#### [Problem]
In the listing below, a line holding "Where should I click to: Select" and a line holding "Viewport: 1024px width, 636px height." mark the range. Retype both exactly, with all lines between them.

#### [Information shown]
=== Begin Enclosure ===

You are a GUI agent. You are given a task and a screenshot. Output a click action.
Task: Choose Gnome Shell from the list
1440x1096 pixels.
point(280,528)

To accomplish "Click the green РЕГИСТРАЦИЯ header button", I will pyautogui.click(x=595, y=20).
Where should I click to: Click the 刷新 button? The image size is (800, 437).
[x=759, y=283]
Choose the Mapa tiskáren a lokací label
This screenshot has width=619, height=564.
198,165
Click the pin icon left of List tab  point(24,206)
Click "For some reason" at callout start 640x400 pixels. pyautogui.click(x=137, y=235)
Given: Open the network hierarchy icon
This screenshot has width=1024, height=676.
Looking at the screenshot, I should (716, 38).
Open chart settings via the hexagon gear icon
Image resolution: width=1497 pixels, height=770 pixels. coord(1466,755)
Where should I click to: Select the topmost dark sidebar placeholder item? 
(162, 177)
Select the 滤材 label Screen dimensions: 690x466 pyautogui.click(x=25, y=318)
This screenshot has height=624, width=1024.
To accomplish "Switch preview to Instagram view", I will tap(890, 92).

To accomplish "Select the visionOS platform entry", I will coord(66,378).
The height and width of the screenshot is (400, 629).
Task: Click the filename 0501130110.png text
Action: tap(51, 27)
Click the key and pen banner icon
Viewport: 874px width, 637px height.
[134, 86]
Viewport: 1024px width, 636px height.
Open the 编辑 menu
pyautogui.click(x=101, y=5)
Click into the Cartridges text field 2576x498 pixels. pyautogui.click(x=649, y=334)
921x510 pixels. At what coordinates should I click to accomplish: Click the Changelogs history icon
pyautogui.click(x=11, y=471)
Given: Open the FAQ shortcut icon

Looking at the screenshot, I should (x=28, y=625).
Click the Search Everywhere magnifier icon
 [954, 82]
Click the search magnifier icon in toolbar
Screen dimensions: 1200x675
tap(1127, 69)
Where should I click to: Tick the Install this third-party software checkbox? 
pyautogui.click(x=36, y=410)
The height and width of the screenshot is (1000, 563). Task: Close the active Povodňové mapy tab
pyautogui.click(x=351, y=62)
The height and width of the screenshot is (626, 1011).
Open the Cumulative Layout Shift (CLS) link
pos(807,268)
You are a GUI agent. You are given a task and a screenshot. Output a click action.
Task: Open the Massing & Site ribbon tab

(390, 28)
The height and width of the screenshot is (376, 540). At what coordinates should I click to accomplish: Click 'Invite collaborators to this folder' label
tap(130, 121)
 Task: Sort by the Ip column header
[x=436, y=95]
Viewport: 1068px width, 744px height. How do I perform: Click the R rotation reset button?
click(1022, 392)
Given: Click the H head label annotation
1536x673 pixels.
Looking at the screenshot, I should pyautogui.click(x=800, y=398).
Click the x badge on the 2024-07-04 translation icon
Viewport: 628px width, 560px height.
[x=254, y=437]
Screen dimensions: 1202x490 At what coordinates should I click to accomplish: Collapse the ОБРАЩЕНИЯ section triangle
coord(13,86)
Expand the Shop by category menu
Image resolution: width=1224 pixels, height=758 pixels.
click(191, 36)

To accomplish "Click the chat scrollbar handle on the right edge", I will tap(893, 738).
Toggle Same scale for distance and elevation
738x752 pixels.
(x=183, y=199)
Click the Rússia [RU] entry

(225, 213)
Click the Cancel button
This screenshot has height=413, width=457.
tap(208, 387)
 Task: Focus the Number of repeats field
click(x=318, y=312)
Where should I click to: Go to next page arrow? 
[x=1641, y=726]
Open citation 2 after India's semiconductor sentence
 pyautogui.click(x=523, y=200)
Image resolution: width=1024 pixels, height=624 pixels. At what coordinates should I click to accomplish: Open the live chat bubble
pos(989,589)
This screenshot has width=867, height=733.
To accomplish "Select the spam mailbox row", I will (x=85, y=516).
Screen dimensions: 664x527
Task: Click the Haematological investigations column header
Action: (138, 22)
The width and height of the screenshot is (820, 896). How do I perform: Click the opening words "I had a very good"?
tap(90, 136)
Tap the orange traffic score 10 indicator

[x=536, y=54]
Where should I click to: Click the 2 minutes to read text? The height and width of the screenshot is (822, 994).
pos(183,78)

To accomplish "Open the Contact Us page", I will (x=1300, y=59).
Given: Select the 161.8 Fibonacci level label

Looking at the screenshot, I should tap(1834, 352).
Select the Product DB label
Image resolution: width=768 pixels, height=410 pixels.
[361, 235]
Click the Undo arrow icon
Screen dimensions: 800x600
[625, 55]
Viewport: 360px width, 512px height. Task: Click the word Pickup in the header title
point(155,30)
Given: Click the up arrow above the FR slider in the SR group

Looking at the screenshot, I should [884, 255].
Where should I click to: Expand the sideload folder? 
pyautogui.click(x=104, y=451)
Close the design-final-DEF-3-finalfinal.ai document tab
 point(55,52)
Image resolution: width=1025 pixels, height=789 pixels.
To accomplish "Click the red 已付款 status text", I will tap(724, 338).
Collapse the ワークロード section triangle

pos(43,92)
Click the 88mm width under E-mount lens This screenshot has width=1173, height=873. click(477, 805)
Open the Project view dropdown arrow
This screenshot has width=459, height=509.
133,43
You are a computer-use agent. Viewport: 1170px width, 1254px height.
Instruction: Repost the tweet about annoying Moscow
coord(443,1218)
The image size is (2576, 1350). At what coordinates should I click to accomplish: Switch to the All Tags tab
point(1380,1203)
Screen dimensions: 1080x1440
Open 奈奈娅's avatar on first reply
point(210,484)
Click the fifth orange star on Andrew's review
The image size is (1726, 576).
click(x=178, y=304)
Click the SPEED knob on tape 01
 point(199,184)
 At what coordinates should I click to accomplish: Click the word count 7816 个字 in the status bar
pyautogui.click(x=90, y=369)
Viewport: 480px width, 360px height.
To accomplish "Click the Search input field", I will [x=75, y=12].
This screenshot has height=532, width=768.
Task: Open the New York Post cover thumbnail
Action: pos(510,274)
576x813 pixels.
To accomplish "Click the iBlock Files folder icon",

=== End Enclosure ===

#### [Exercise answer]
Where should I click to: Select the topmost dark sidebar placeholder item? 
(162, 177)
Select the 滤材 label Screen dimensions: 690x466 pyautogui.click(x=25, y=318)
This screenshot has height=624, width=1024.
To accomplish "Switch preview to Instagram view", I will tap(890, 92).

To accomplish "Select the visionOS platform entry", I will coord(66,378).
The height and width of the screenshot is (400, 629).
Task: Click the filename 0501130110.png text
Action: tap(51, 27)
Click the key and pen banner icon
Viewport: 874px width, 637px height.
[134, 86]
Viewport: 1024px width, 636px height.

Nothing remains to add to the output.